### YOUR INSTRUCTIONS
Print the listing word for word, starting at the line that contains "At what coordinates" and ending at the last line of the listing, with both included. Omit the pictures.
--- begin RECORDS SHOWN ---
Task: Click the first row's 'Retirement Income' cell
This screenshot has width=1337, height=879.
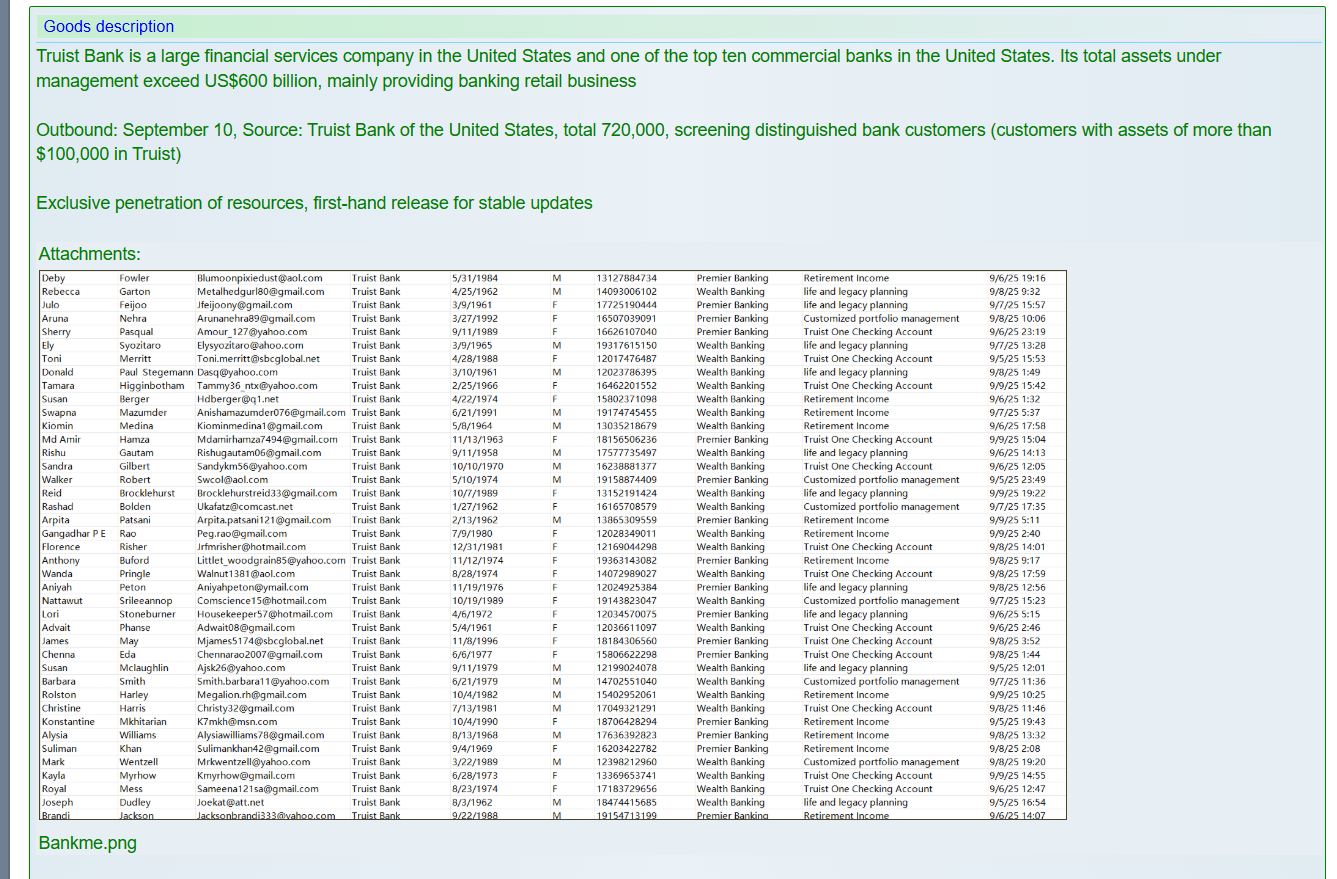Action: pos(846,278)
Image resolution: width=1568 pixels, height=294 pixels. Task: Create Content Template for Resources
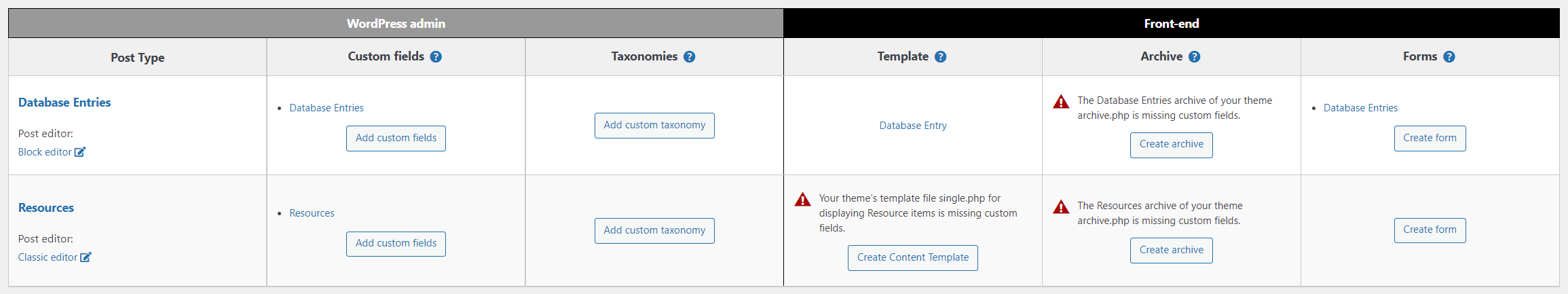click(x=913, y=258)
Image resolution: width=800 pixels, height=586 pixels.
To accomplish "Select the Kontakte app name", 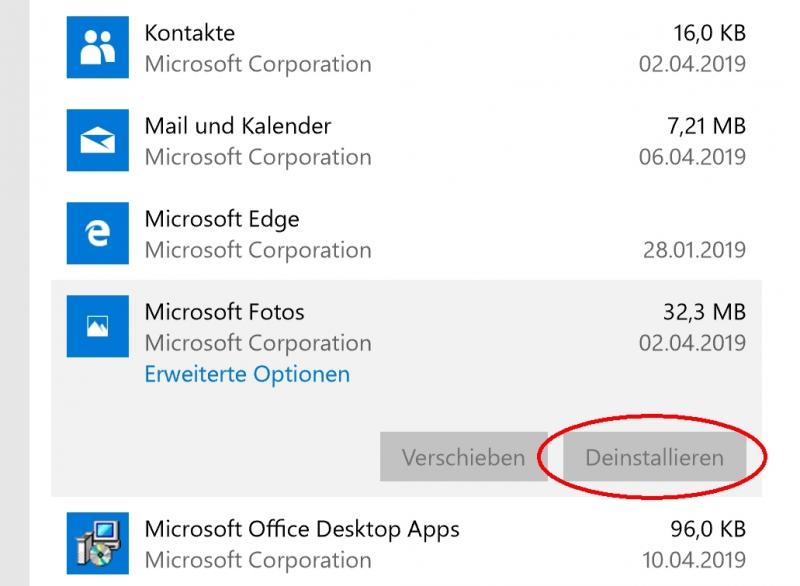I will coord(189,33).
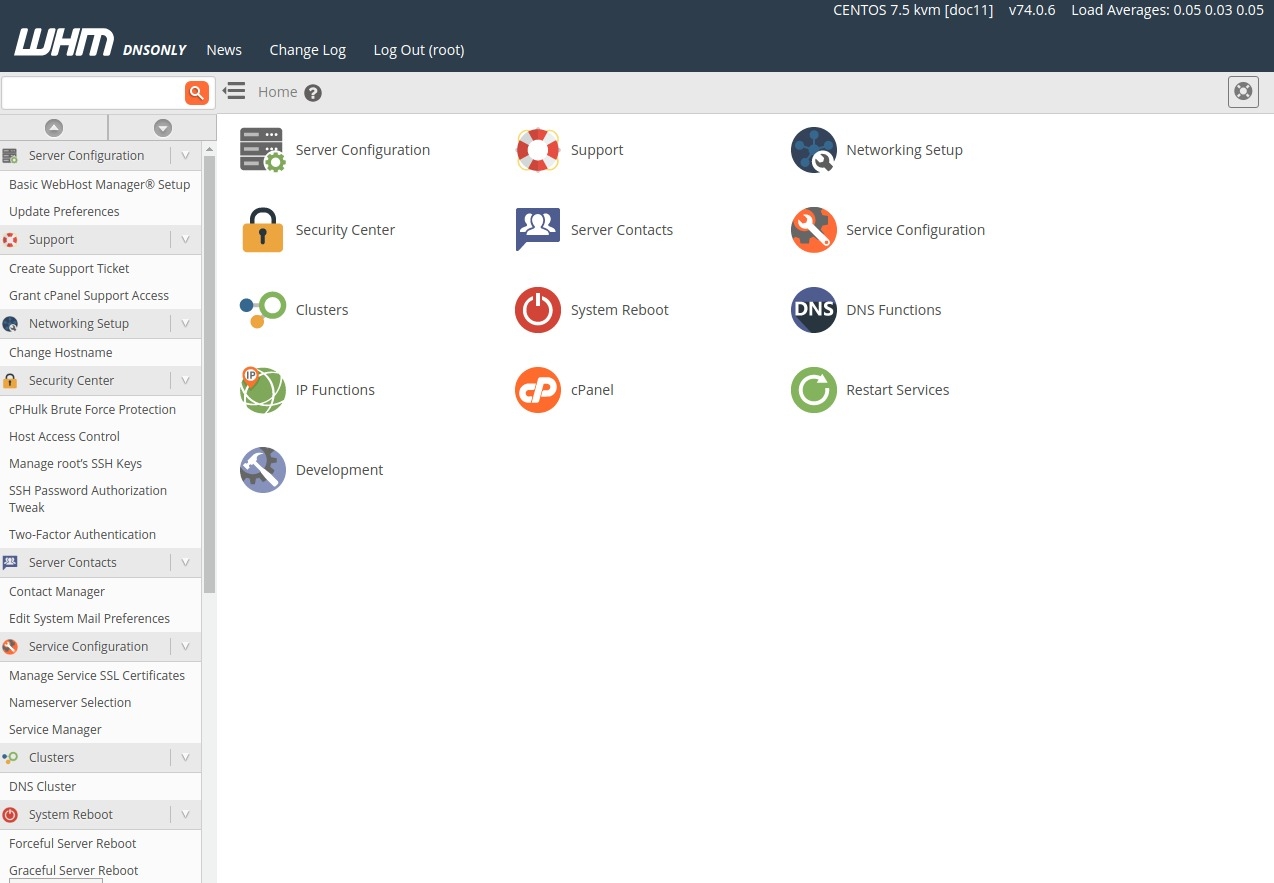Viewport: 1274px width, 883px height.
Task: Click the help question mark beside Home
Action: click(313, 93)
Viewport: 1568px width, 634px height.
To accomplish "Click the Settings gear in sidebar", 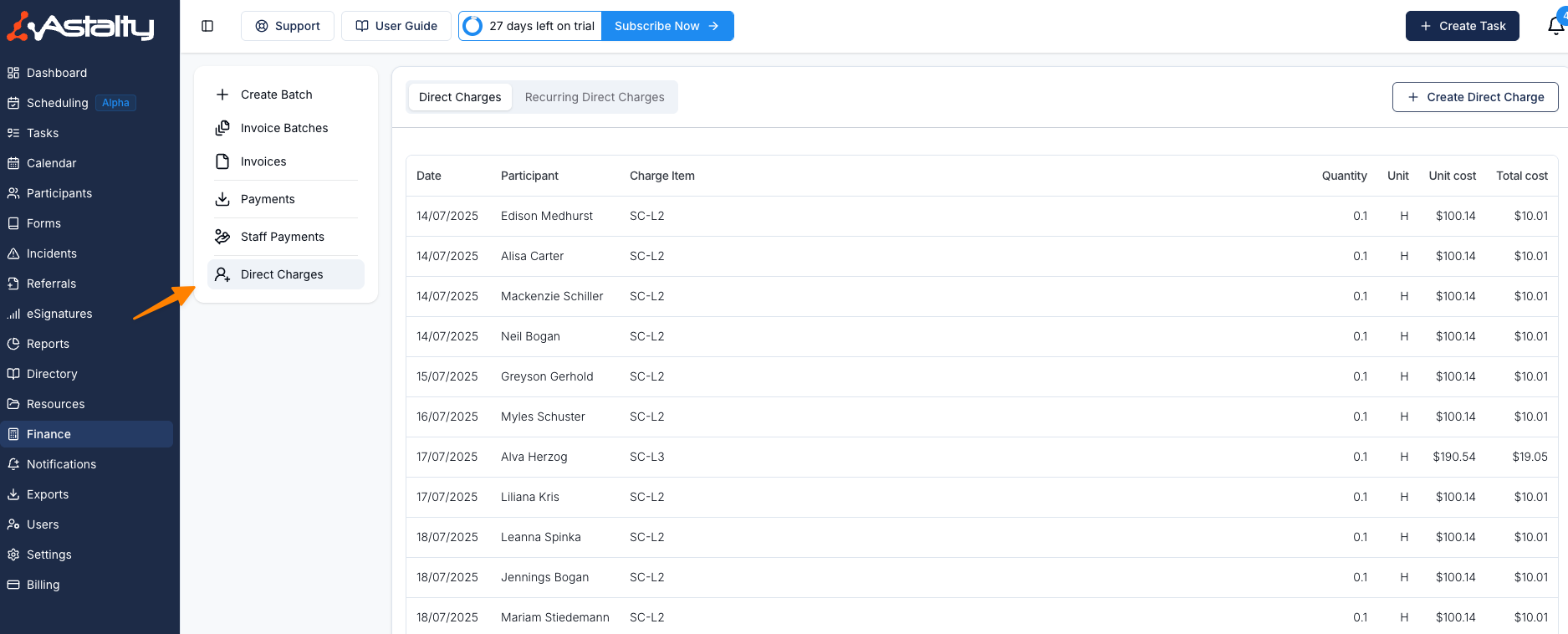I will coord(13,555).
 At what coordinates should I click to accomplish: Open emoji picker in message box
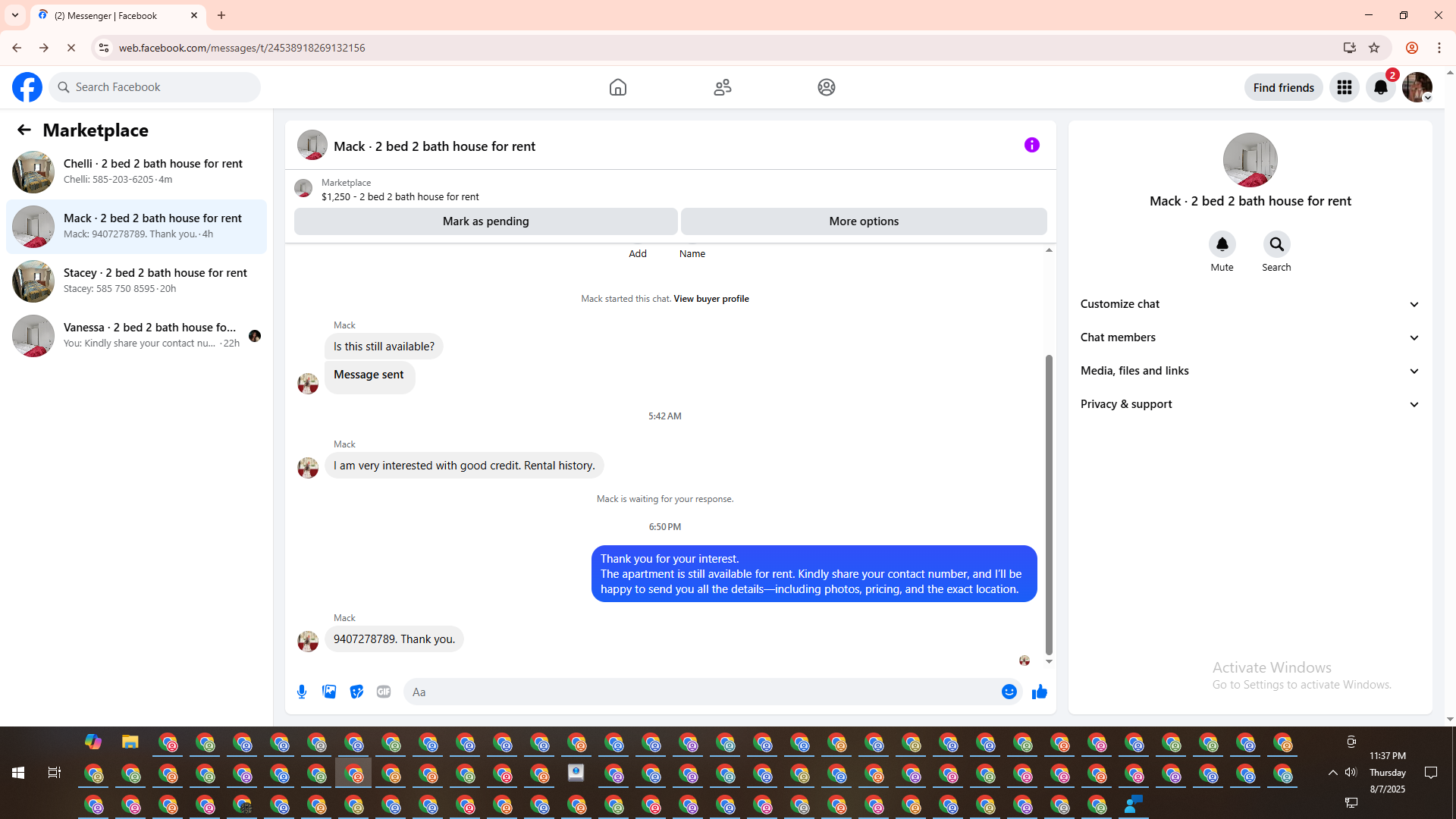pyautogui.click(x=1009, y=692)
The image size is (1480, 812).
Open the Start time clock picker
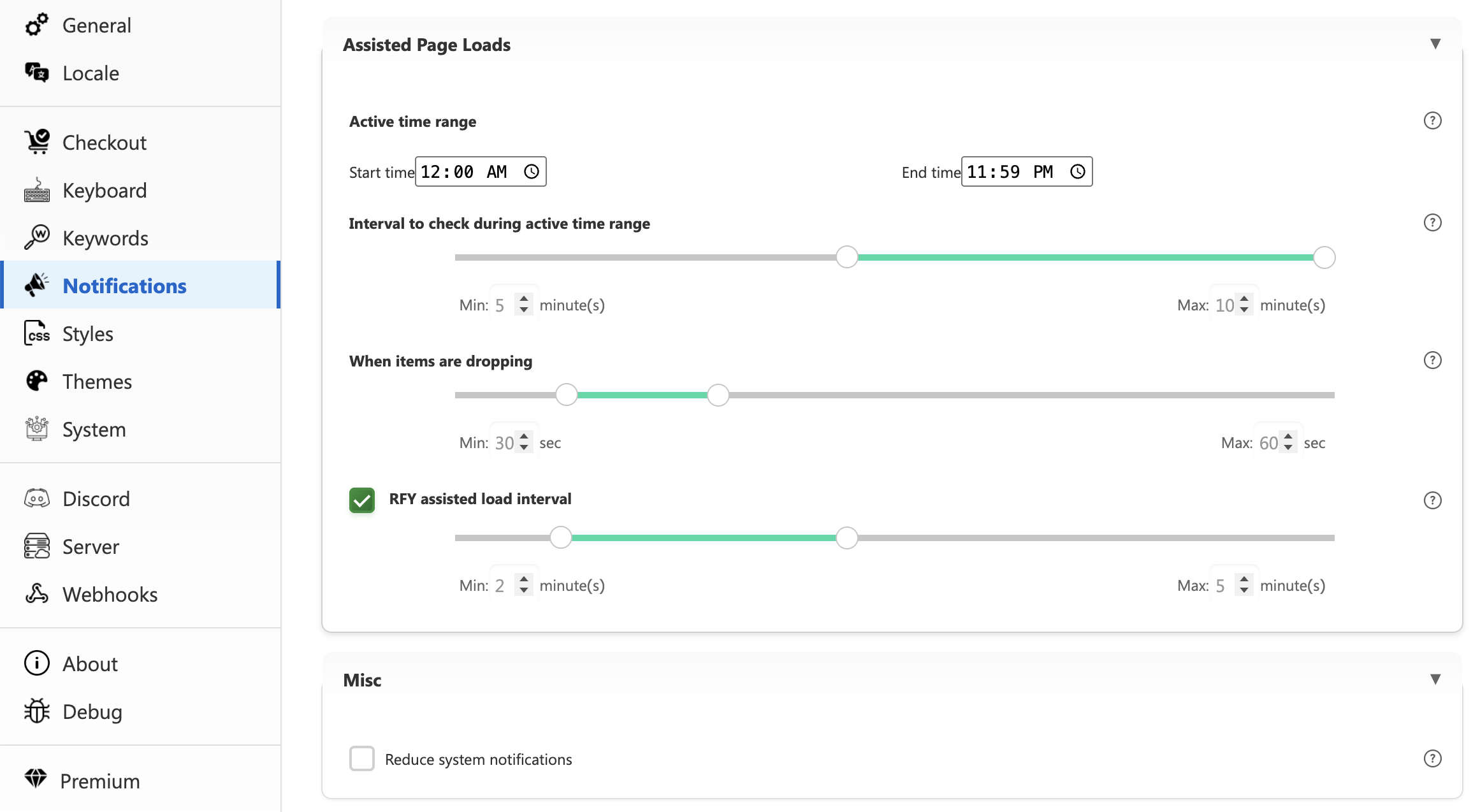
--- end RECORDS SHOWN ---
### IN RESPONSE
 At what coordinates should I click to accomplish: Open emoji picker in message box
pyautogui.click(x=1009, y=692)
The image size is (1480, 812).
Open the Start time clock picker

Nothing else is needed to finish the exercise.